EXERCISE DIRECTIONS: An exact repeat is needed of the lines from the one with "The image size" through the last line of the data below. Please omit the pictures.

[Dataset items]

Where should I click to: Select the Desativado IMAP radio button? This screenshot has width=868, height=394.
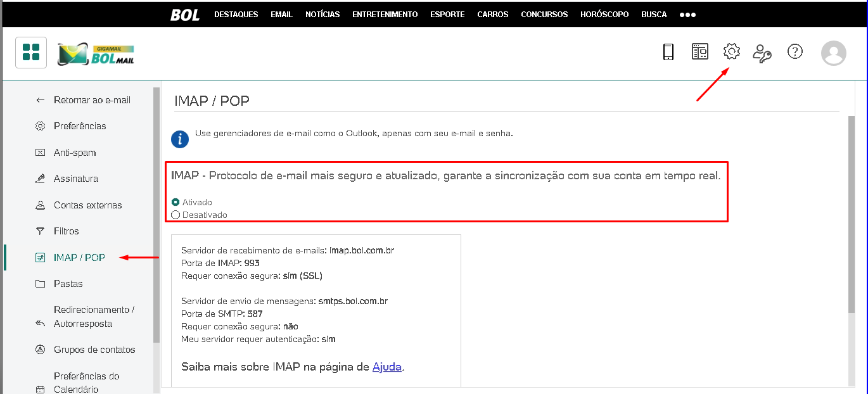176,215
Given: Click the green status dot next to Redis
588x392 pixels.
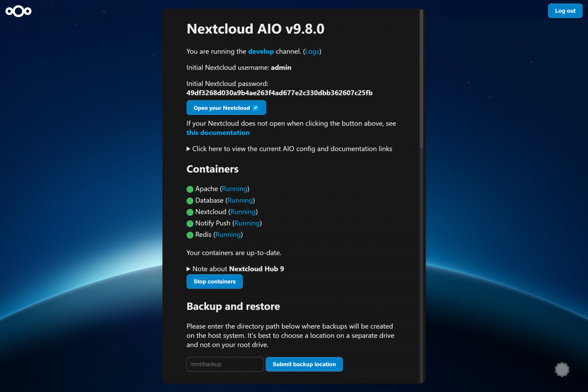Looking at the screenshot, I should 190,235.
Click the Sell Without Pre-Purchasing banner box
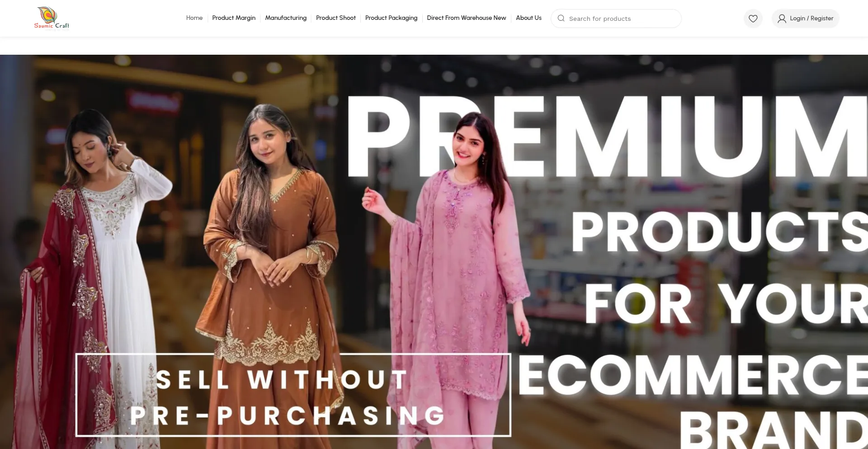Screen dimensions: 868x449 pos(293,395)

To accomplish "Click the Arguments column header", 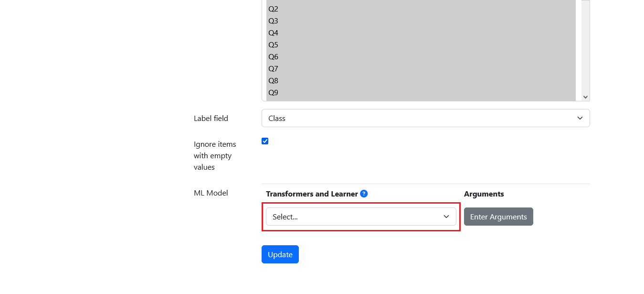I will pyautogui.click(x=484, y=194).
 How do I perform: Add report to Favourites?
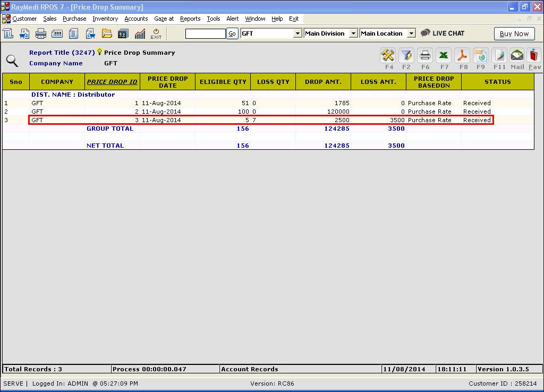pyautogui.click(x=534, y=55)
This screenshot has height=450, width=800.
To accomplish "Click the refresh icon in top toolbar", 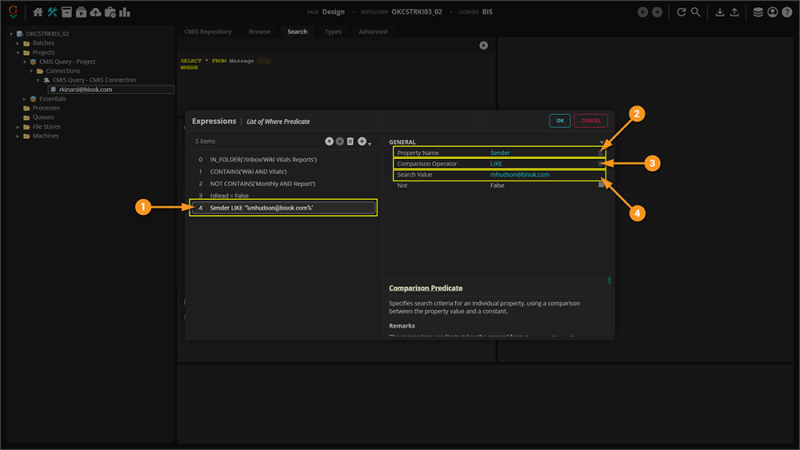I will tap(682, 12).
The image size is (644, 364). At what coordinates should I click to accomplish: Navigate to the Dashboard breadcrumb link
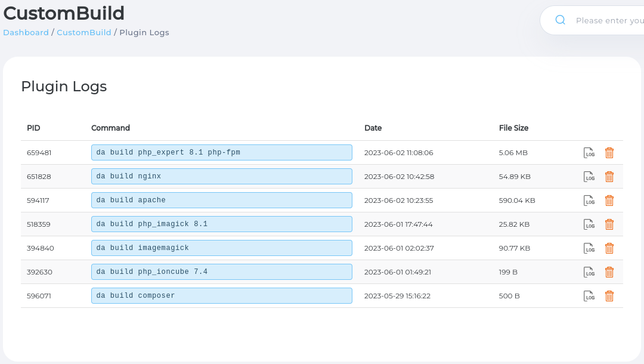click(x=26, y=32)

RESPONSE BELOW:
The image size is (644, 364). At what coordinates should I click to accomplish: Navigate to the Dashboard breadcrumb link
click(x=26, y=32)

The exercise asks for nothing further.